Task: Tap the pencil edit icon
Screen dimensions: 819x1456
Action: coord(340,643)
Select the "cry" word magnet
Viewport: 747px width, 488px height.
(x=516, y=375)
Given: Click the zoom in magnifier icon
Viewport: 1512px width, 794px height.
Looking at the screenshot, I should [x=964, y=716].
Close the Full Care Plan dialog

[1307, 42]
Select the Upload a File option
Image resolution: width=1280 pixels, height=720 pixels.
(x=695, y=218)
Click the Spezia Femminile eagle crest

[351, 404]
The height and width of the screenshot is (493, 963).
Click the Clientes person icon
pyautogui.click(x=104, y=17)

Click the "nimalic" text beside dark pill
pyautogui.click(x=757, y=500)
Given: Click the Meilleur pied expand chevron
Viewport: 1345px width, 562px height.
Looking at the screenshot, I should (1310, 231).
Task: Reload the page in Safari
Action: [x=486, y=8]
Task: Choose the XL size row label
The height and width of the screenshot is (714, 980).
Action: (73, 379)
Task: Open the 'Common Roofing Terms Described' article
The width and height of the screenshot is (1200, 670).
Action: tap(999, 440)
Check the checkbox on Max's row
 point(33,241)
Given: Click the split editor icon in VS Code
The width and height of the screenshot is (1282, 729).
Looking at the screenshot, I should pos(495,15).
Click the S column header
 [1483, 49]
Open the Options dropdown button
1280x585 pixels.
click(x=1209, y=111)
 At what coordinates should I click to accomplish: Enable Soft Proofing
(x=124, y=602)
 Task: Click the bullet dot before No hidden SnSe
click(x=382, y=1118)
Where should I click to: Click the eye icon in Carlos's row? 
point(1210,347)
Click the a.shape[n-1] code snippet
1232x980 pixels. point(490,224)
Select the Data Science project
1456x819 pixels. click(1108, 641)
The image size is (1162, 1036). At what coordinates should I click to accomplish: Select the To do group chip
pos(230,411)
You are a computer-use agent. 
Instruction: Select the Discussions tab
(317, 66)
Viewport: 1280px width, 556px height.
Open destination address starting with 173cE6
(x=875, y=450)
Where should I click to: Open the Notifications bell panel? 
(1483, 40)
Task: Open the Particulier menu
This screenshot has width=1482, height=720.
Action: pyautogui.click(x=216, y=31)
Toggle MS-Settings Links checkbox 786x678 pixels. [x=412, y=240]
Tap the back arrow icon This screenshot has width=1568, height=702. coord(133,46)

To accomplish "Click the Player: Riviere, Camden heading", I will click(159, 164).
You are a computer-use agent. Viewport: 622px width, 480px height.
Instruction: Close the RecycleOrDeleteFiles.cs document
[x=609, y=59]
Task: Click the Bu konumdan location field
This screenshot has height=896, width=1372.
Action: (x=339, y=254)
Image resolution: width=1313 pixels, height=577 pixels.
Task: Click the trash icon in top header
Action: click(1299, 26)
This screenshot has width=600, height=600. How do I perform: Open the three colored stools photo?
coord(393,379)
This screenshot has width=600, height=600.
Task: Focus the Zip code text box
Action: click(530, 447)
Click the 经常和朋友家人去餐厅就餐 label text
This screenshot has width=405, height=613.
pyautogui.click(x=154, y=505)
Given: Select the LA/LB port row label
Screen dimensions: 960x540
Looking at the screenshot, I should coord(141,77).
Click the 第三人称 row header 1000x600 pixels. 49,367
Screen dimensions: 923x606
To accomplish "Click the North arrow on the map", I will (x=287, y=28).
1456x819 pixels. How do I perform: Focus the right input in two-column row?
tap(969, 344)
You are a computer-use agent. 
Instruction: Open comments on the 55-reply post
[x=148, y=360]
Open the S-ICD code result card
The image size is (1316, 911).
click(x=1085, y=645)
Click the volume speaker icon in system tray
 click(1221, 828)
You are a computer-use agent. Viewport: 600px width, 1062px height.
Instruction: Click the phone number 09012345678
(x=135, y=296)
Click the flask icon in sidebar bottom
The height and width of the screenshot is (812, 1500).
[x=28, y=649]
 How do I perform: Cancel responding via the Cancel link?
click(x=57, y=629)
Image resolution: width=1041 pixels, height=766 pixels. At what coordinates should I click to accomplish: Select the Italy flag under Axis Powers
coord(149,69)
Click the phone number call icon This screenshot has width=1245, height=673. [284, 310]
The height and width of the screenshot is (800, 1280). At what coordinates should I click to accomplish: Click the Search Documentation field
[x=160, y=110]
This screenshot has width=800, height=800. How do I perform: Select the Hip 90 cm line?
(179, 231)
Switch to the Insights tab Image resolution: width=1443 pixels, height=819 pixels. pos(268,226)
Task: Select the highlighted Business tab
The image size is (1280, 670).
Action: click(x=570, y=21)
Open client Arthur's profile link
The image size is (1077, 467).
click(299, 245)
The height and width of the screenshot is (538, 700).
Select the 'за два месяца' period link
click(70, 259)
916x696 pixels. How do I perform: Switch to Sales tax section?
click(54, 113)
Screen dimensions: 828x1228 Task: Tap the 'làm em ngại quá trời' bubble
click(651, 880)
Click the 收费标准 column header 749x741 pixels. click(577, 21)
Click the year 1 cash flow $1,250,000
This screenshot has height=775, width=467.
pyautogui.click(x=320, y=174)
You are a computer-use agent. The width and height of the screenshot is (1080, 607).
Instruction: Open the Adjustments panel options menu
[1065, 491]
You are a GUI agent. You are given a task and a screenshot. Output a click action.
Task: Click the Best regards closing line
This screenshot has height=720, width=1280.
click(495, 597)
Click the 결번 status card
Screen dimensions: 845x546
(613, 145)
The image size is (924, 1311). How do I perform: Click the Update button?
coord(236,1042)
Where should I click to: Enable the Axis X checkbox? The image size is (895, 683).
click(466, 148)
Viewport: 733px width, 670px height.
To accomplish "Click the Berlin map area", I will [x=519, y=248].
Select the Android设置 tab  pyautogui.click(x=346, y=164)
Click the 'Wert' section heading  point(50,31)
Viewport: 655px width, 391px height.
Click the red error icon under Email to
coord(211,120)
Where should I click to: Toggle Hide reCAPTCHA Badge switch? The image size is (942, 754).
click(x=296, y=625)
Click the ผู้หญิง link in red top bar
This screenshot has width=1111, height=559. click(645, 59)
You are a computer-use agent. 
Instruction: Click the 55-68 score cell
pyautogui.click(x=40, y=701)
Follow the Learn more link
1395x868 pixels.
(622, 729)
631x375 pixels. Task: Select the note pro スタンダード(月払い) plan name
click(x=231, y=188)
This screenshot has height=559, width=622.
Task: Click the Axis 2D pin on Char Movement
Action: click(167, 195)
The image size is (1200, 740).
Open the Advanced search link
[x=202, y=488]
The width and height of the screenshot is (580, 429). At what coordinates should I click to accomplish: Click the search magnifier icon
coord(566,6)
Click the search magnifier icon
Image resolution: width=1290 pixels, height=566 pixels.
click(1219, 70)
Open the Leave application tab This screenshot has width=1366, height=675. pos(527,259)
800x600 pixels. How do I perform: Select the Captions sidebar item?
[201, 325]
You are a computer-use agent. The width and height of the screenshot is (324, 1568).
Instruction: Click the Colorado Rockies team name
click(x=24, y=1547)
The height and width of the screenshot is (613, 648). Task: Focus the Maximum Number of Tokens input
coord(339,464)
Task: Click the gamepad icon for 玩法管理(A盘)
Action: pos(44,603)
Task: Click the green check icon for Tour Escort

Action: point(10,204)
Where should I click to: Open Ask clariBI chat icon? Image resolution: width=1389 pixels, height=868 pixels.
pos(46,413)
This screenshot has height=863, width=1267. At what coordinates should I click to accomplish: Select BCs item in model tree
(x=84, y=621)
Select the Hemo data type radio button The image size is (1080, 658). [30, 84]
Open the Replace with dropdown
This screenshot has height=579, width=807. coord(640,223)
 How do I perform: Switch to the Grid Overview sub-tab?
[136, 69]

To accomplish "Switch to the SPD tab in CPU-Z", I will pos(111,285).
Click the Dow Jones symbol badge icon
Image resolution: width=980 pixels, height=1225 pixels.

===

# YOUR INSTRUCTIONS
Output exactly the span of lines beginning at the first line of the records and ending at the line that holds "Given: Click the zoom in magnifier icon", inclusive, with no other text.

# TASK ANSWER
Task: Tap the pencil edit icon
Screen dimensions: 819x1456
Action: coord(340,643)
Select the "cry" word magnet
Viewport: 747px width, 488px height.
(x=516, y=375)
Given: Click the zoom in magnifier icon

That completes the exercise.